In an attempt to appease angry customers, eBay is waiving several million dollars in listing fees after it halted 2.3 million auctions. The company said last week's interruption of service will reduce revenues by $3 million to $5 million this quarter.

The stock traded around $150 a share this morning, off 15.875 from Friday's close. The stock had fallen 9.2 percent or 16.8125 on Friday.

To prevent more customers from defecting to rival sites, eBay is handing back listing fees for all auctions that were running last Thursday and Friday, when the outage struck.

The refund offer comes after service was partly restored on the site Friday, only to go down again over the weekend. On Sunday, users received no response from the site, marking at least the third unplanned outage in five days. The site is back up and running today.

A corrupted database was blamed for the outage, and eBay is pointing the finger at software from Sun Microsystems as the source of technical troubles.

The company, in a letter to its customers posted on the eBay Web site, said eBay will automatically send refunds to those impacted by the outage and that users will not be required to submit written requests. The refunds will appear on customers' June or July invoices, the letter said.

eBay also said it is implementing a new outage policy promising an automatic 24-hour extension of all auctions following any outage that lasts more than two hours. That policy applies to any auction that is scheduled to end during an outage. Also, eBay, effective as of this recent outage, is now refunding all listing fees following any outage that lasts more than two hours. The company charges 25 cents to $1.50 per listing, plus a percentage of the sale price.

While refunds are a "good faith measure," eBay's management team realizes that fewer outages and technical glitches will count more in the long term toward retaining customer loyalty, said Fiona Swerdlow, analyst with Jupiter Communications.

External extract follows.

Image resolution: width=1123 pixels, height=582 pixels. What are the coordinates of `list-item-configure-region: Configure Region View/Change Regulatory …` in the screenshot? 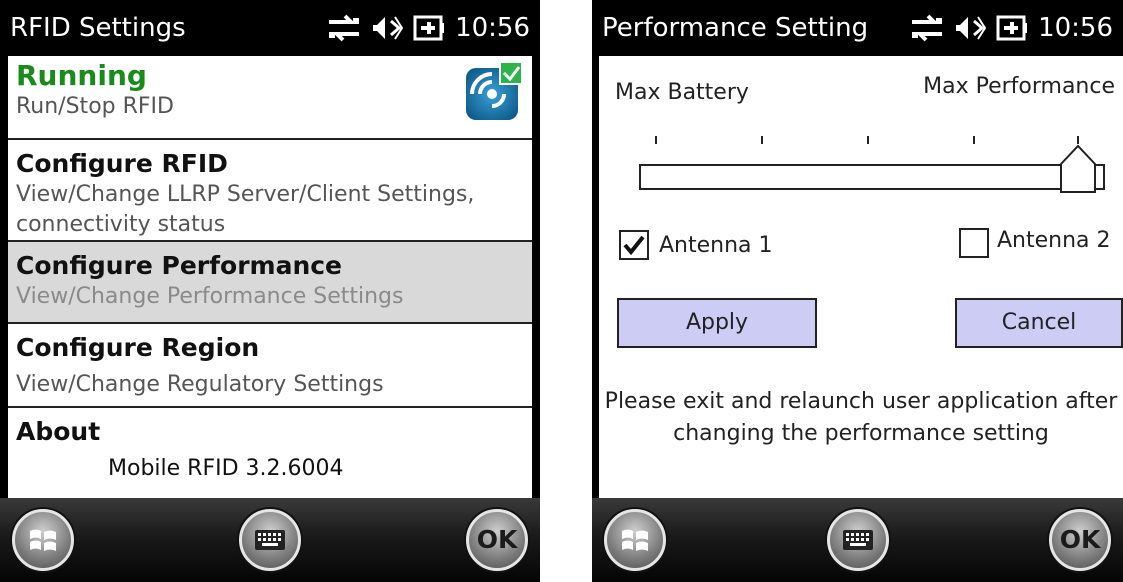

"People are pretty loyal to their auction site, but eventually they are going to get fatigued and turn to someone who doesn't have outages," she said.

In a further effort to make good with customers, eBay is planning a free listing event in July--on a date to be announced.

"We promise to redouble our efforts to make sure that another outage like this one will never happen again," eBay's chief executive Meg Whitman and founder Pierre Omidyar stated in the joint letter. "Our sincere apologies."

The apologies may not be enough for some customers, however.

"There are a lot of people who have suffered real losses here," said one eBay auction customer posting today on the site. "Until last week, I thought that of all the online businesses, eBay was the one [only one] that was essentially invincible. They had a lock on online auctions. But now, I figure it's time to look for someone else who has at least a clue about taking care of the customer, and not just covering their own butts when something like this happens," the customer wrote.